Все путевые заметки тех лет, кстати, явно или скрыто противоречили «односторонним» рассказам и воспоминаниям, часто о мучительных переживаниях, написанным эмигрантами – противниками большевиков или беженцами времен российской Гражданской войны. Тот, кто в 1920–1921 гг. отправлялся в путь, дабы узнать, какова «на самом деле» ситуация в большевистской России, писал зачастую в противоположном духе.

Но ужасы Гражданской войны на фоне намечающейся победы большевиков производили также воздействие особого рода. Если большевики представляют собой всего лишь террористическое меньшинство идеологов-фанатиков, проводящих абсурдные экономические эксперименты, разрушающих страну и удушающих духовную жизнь, – каким образом они, вопреки всем пророчествам, смогли утвердиться? Наверное, в них все-таки «что-то» есть. В задачу приехавших и входило выяснить это «что-то». Так, путешественница, представлявшая высший класс британского общества, леди Этель Сноудон, обнаружила, что лидеры большевиков оказались не ангелами и не дьяволами, а вполне цивилизованными людьми{815}. Герберт Уэллс увидел в Ленине «кремлевского мечтателя», который посреди всеобщей разрухи и нищеты фантазировал перед огромными диаграммами с сияющими лампочками о скорой электрификации всей России{816}. И даже такой скептический наблюдатель, как Бертран Рассел, начал свои путевые заметки 1920 г. с безапелляционного утверждения, что российская революция представляет собой «одно из величайших всемирно-исторических событий» – еще более великих, чем Французская революция{817}.
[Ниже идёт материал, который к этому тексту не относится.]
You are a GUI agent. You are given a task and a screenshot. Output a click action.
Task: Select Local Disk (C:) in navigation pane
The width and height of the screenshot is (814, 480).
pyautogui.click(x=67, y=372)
Около сорока немецкоязычных путешественников по революционной России в начале 1920-х гг. оставили подробные отчеты о своих впечатлениях{818}. Обоснованное мнение о влиянии их книг, брошюр или статей на общественность составить трудно. Однако они передают разброс немецких представлений о России тех лет. Они показывают, в какой степени «новая Россия» стала для немецкой общественности «Индией в тумане» (по образному выражению Эрнста Блоха): новым, неизведанным континентом истории, полным небывалых ужасов и соблазнов.